Several of her key points are summarized below and discussed in this story.
Vulnerabilities For Growth Stocks
- Growth-style valuations are stretched
- Similarities to 1999 just before Dotcom Bubble
- Earnings misses against rich valuations make a "dangerous mix"
- High ownership of growth stocks by hedge funds
- Real interest rates appear to be bottoming
- Growth stock betas near all-time highs
- Regulatory pressures building
Source: Morgan Stanley, The GIC Weekly, April 23, 2019.
Significance For Investors
Given that many major stock market indexes, such as the S&P 500, are weighted by market capitalization, this means that they "are skewed to growth stocks," particularly tech stocks. In this vein, Shalett cites the adage, "as goes tech, so goes the market."
"Some investors have chalked up the decade-long superiority of growth to value to a belief that certain category killers have established quasi-monopolies that are competitively unassailable and thus deserve outsized valuation," Shalett writes. While acknowledging that some growth stocks indeed fit this pattern, she asserts that the vast majority of them actually have been buoyed by the loose money policies pursued by the Federal Reserve in the wake of the 2008 financial crisis.
"It has been the central bank’s extraordinary accommodation through negative real interest rates and Quantitative Easing that has fueled the party and all its gifts of stellar performance of financial assets. Few asset classes have benefitted more from this largesse than US growth-style equities," Shalett asserts. She doubts that this "extraordinary accommodation" is likely to persist longer term.
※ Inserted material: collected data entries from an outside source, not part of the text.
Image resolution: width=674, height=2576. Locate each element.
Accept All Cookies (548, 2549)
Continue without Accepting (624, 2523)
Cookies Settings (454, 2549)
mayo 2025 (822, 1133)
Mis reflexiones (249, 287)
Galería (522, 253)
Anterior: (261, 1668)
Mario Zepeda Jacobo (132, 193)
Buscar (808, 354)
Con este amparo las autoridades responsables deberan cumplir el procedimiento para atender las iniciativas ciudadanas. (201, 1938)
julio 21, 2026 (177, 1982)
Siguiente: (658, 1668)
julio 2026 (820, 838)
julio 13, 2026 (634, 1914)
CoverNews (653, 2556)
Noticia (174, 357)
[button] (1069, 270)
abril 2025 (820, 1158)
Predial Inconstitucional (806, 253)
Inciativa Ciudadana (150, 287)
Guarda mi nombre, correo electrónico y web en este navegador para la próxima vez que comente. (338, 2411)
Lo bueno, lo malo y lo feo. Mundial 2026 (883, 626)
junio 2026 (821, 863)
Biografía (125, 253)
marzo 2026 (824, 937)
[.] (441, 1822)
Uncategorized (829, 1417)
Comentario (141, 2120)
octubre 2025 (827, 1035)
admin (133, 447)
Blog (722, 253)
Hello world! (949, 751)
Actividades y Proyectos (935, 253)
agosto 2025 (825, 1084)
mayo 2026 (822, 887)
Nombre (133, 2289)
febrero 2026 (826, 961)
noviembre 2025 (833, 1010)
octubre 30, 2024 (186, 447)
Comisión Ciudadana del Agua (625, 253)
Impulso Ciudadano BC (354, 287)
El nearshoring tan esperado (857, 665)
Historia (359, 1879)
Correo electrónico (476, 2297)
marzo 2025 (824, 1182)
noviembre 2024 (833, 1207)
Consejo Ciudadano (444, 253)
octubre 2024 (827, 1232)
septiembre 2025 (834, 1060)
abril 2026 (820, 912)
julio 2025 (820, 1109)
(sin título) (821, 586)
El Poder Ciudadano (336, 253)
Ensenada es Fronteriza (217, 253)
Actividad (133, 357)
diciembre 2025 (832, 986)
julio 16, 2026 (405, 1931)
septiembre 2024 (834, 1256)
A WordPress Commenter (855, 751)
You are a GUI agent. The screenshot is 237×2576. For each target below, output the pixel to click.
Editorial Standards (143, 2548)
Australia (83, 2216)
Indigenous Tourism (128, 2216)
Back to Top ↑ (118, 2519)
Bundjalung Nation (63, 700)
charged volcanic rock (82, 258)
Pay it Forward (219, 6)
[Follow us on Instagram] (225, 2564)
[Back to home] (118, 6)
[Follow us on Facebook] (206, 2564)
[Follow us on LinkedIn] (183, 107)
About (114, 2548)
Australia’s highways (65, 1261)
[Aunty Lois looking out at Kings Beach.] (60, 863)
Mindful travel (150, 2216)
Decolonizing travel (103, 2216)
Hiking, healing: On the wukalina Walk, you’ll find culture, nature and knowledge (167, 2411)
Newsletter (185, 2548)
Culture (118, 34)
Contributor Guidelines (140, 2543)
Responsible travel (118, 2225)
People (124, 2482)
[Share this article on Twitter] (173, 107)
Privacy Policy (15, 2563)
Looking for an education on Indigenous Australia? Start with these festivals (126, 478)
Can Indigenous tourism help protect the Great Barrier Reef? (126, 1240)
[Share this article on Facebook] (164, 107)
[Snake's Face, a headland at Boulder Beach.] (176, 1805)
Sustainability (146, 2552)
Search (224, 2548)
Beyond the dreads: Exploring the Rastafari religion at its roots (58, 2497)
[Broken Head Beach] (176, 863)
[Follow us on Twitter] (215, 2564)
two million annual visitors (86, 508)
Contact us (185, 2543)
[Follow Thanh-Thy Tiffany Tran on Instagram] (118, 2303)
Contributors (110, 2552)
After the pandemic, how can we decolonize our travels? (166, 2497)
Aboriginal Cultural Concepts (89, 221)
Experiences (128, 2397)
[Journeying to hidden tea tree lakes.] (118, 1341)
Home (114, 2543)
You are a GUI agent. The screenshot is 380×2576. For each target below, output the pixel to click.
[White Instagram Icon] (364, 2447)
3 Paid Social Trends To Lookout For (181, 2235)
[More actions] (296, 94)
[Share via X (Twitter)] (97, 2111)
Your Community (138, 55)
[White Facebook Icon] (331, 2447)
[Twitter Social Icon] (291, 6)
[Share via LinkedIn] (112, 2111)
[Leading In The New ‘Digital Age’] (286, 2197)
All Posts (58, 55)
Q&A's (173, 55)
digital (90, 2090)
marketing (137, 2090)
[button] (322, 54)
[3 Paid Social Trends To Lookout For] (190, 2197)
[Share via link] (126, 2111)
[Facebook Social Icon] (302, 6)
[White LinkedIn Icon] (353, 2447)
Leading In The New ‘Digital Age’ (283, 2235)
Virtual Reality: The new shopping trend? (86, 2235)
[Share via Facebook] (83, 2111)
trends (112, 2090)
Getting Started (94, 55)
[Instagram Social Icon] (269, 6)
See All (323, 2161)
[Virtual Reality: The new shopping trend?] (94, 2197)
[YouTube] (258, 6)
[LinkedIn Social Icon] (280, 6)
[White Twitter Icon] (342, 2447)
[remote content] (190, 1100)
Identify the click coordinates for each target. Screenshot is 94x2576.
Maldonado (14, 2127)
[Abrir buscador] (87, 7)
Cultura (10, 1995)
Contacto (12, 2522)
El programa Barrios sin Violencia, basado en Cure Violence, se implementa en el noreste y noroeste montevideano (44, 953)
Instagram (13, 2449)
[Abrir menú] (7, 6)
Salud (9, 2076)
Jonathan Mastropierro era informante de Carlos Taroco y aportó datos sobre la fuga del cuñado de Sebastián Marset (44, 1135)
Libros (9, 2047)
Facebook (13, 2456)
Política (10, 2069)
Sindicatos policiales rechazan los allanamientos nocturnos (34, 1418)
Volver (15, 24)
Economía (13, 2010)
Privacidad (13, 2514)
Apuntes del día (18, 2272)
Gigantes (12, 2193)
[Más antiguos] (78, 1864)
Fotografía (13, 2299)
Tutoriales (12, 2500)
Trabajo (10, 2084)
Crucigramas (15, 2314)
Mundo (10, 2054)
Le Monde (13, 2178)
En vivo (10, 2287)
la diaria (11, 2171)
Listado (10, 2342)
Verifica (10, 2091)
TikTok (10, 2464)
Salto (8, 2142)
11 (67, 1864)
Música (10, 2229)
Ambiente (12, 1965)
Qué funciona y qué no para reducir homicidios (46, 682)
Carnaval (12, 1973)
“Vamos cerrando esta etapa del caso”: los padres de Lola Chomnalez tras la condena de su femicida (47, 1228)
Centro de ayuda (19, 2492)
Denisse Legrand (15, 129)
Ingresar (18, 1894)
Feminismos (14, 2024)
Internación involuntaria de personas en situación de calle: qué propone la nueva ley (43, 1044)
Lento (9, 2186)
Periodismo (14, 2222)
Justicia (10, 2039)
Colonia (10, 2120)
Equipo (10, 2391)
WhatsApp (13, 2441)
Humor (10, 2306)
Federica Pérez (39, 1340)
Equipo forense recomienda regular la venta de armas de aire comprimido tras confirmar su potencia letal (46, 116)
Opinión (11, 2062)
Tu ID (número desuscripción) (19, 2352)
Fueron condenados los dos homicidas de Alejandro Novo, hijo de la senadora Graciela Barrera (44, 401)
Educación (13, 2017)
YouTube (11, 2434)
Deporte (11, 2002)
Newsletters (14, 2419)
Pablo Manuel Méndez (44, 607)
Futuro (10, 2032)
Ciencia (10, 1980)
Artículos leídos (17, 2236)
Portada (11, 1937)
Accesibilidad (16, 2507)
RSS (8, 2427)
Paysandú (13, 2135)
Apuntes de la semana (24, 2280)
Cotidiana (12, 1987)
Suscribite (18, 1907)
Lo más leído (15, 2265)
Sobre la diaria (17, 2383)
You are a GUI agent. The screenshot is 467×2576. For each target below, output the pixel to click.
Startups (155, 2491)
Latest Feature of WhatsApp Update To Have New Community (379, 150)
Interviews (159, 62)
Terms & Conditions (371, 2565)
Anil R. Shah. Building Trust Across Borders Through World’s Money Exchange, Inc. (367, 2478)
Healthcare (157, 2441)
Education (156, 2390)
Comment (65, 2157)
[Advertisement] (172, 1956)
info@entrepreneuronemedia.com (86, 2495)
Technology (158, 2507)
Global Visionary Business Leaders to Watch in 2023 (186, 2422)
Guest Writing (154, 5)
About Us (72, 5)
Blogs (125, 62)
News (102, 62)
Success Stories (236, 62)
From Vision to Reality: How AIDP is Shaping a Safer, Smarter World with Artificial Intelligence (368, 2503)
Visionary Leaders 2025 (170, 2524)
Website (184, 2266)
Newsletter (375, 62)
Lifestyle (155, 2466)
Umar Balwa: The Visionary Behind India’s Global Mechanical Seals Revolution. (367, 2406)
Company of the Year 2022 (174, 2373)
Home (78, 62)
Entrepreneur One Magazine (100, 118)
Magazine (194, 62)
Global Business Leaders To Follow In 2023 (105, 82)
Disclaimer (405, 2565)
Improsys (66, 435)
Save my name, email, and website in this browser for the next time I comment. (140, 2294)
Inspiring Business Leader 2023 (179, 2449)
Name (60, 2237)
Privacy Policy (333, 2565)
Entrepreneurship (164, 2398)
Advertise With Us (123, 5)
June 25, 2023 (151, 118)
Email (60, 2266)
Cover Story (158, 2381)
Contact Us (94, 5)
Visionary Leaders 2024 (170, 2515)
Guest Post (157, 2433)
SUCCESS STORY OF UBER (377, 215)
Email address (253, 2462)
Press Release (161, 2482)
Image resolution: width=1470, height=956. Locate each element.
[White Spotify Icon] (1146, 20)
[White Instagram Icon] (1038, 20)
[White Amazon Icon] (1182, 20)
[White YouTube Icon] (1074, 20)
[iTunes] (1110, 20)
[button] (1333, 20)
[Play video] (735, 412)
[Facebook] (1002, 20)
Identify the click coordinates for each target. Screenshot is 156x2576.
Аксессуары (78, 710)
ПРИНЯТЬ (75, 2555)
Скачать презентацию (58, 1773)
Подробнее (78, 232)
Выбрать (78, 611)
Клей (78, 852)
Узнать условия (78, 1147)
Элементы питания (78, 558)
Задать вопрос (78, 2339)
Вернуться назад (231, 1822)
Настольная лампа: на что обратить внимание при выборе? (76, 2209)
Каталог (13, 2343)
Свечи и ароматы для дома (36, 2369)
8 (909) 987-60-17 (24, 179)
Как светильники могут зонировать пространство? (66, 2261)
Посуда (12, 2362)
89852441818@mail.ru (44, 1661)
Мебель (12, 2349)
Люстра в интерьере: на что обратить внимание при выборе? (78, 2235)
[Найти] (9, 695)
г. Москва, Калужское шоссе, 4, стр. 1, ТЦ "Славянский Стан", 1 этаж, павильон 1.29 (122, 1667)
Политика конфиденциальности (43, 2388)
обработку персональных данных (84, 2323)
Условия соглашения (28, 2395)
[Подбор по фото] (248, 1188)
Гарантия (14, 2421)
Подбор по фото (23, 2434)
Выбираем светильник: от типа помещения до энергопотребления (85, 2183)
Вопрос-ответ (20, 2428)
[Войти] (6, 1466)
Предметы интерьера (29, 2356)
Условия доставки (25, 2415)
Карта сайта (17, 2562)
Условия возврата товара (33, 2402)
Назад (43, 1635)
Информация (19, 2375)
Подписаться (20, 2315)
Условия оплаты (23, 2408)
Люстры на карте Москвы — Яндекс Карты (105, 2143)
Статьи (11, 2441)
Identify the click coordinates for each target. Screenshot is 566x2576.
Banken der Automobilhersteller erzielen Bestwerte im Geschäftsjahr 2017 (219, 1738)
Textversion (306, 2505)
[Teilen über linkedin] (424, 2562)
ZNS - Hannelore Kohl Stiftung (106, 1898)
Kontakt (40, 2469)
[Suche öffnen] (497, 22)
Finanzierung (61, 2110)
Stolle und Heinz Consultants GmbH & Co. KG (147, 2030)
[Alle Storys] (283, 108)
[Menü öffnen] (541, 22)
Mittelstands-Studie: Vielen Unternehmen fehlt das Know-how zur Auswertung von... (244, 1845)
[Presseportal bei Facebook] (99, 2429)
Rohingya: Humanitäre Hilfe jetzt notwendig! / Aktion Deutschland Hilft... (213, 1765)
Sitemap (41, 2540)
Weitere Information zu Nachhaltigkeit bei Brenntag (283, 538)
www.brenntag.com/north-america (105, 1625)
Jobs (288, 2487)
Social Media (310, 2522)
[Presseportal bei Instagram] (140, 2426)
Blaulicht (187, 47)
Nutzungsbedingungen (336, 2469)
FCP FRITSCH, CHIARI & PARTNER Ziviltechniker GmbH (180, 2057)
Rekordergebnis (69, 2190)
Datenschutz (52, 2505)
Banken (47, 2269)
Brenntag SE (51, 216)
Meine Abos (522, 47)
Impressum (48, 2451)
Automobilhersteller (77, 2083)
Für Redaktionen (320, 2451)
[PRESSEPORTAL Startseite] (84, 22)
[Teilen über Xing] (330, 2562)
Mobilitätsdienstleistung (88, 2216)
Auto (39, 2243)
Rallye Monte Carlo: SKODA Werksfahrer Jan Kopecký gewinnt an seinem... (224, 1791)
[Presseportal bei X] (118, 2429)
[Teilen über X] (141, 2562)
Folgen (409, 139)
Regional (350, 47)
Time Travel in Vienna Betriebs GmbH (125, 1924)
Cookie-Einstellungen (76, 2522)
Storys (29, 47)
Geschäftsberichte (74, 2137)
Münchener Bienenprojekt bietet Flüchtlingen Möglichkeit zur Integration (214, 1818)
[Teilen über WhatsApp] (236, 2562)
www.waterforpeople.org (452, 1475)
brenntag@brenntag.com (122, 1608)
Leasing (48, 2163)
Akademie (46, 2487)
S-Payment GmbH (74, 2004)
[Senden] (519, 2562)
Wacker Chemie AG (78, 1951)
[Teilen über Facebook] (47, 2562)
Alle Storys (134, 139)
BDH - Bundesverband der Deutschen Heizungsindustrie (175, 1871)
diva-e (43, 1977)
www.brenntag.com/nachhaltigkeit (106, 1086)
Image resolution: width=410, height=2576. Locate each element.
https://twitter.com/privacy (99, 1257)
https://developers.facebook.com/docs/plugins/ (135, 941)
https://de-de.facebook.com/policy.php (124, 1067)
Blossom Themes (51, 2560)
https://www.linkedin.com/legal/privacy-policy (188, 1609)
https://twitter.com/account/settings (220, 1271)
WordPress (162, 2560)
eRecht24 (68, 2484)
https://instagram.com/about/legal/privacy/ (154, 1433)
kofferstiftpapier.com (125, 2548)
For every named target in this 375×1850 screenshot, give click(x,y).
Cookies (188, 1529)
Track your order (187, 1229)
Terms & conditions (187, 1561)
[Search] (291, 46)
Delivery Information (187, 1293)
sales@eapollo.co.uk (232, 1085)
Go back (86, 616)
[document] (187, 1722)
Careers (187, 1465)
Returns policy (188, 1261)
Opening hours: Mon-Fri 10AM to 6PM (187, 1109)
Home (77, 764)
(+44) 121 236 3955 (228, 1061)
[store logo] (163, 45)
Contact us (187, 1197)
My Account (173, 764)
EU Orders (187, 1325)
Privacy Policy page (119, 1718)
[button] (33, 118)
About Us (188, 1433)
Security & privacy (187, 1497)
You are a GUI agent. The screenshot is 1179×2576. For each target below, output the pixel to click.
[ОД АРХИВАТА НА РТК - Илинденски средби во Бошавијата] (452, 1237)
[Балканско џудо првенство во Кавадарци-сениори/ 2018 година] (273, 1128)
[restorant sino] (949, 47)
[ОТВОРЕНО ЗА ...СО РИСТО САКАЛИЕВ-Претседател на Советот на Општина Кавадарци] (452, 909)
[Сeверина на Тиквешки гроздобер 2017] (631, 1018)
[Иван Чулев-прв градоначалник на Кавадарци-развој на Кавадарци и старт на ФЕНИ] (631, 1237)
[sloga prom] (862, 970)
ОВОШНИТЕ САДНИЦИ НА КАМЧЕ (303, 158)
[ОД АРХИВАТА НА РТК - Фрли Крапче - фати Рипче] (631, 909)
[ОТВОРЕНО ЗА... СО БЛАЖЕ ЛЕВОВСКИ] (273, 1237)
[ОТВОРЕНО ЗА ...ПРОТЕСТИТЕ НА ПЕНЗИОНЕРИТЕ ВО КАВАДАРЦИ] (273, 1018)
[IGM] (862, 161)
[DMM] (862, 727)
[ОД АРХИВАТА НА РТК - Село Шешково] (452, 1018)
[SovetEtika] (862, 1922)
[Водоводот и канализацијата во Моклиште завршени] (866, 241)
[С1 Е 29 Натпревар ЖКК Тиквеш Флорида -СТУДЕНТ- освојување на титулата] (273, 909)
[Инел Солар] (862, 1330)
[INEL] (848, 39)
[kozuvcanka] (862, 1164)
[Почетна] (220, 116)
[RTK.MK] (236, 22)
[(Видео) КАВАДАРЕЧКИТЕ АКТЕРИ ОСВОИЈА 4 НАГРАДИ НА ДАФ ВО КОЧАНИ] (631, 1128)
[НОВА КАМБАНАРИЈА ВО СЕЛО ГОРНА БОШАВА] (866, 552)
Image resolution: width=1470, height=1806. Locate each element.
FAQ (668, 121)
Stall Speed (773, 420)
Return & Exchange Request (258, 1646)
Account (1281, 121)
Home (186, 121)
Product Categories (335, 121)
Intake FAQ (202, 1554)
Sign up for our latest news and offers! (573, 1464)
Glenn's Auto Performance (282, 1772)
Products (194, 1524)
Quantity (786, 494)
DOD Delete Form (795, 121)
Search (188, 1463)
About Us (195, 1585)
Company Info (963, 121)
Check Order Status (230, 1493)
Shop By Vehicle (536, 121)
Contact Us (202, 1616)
Meanwhile, high stock valuations imply high expectations about future profit growth. The report warns: "A mature business cycle is creating headwinds for profits at a time when P/Es are already rich. What’s more, many of the past decade’s highfliers, overowned by hedge funds, have seen their market betas inflate, removing their defensive characteristics. They are likely to suffer should real rates back up on a recovery in economic growth."
Social media stocks may suffer the most from this trend. These companies have drawn political fire and rising regulation worldwide, which may constrain their future growth. Shalett says this may prompt investors to sell shares of these big "growth stock winners" and use the cash to buy the latest wave of IPOs.